The most intriguing part of Cohen’s keynote was VP Daniel Ortolani’s demo of a new feature of Active Reports called Active PDF. With Active PDF, the entire range of Active Reports capabilities (sort, filter, chart) are now available from within a PDF document (see here for an example but make sure you have the latest Adobe Reader). While Information Builders’ positions Active Reports for a mobile work force, I see the value as much broader to any information consumer, including customers, suppliers and regulators who receive currently static reports and documents. For example, as a residential electricity consumer, I would love for JCP&L to send me an Active PDF e-bill so I can figure out which months our consumption flags us as a high consumption electric user. (Heck, I leave our thermostat at 78 in summer, and we even have a portion allocated to wind power! But let’s not digress).
By a show of hands, less than 5% of Information Builders customers at the conference are using Active Reports. Whether that’s due to the product positioning or that it is an optional server-add on, I don’t know. (Customers: care to comment?) However, the vendor is offering customers a free trial license as part of its latest 7.6.9 release of WebFOCUS. The reports are water marked until the product is actually licensed, a smart way to entice customers to try the product. Enhancements to InfoAssist (see here for an in-depth product review) also made the key note. InfoAssist, released last November, is the vendor’s solution for business users, and as Cohen conceded, is an area the vendor had not previously put much emphasis on. The most noteworthy change in 7.6.9 is support for OLAP cube-browsing, including SAP BW, Oracle Hyperion Essbase, and Microsoft Analysis Services.
The customer presentations and discussions are what make going to these conferences most worth the trip. In particular, Ford Motor Company, who recently decided to standardize on WebFOCUS as part of their BI tool strategy, reflected an interesting theme I’ve encountered with several Information Builders’ customers. While business users have demanded business query tools to avoid the IT report backlog, report chaos has sometimes ensued. This is as much a BI tool issue as an organizational challenge. When a business query tool is deployed, IT still has an active role to play in managing shared and re-usable reports, but such changing roles is rarely considered on the road to self-service BI. Meanwhile, historically, Information Builders was criticized for being too developer- and application-centric. And yet, the ability to build a reporting application (versus a single report) is in fact a differentiator, but one the vendor seems not to emphasize. To be fair, perhaps it’s because that capability doesn’t fit neatly into an existing tool category. And of course, the value of this ability is more appealing to companies who have a centralized approach to BI and in which there is a strong IT-business relationship, minorities on both counts. But the ability to build one reporting “application” with parameters for which data to display, how to filter the data, and the desired output, clearly is a lower cost proposition than hundreds of users developing hundreds of variations of similar reports.

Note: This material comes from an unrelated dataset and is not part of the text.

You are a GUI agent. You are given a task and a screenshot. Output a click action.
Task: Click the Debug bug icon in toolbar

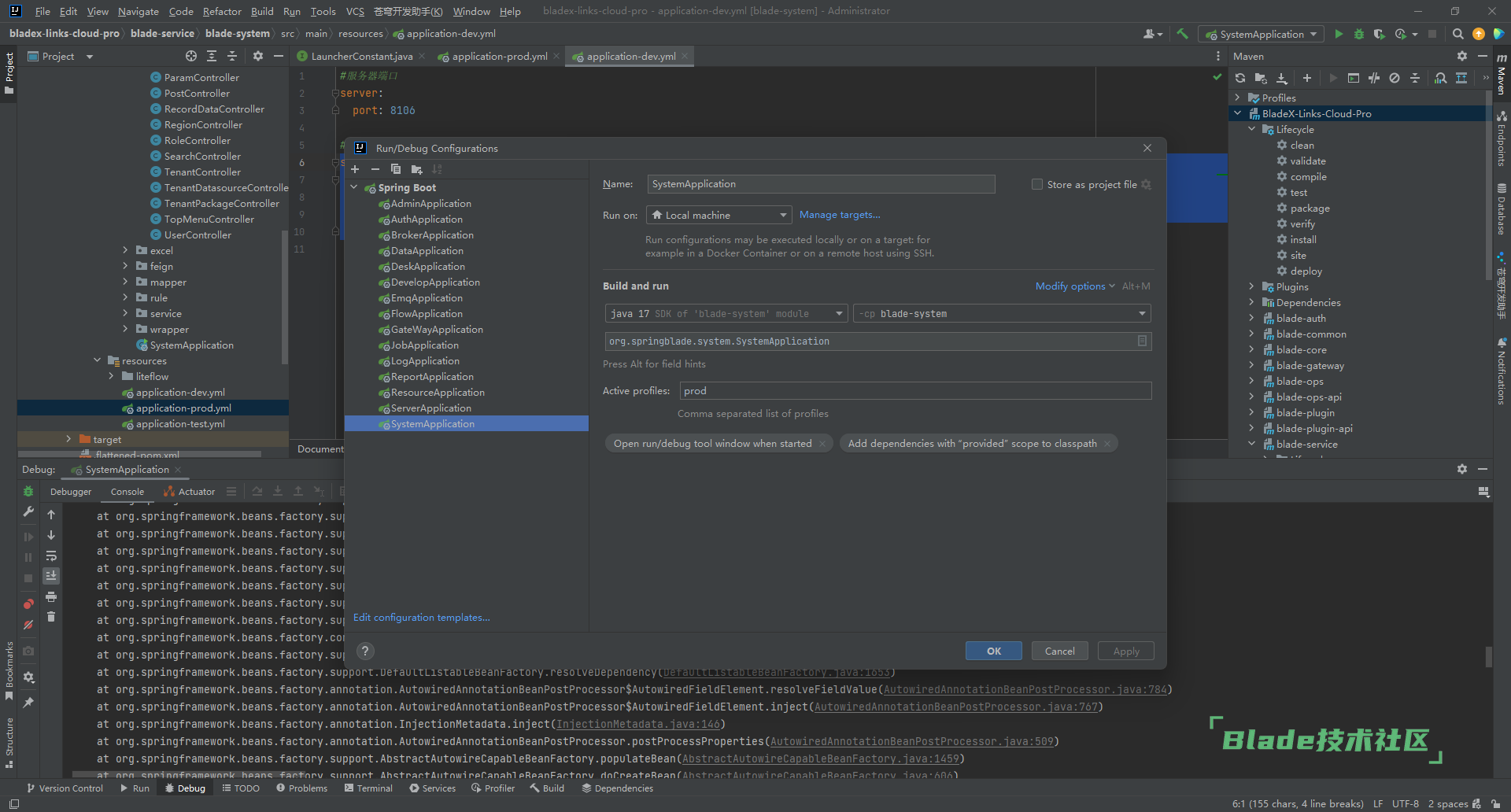1359,34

Lastly, insurer Nationwide shared insights on a community service project they’ve done with the Columbus, OH school district that gives principals and teachers access to information on student data with a vision of improving graduation rates. In the two years since the reporting project started, high school graduation rates have improved from 50% to 75%.
Their story is one more example that shows BI is not only about improving business performance, but also, in making the world a better place!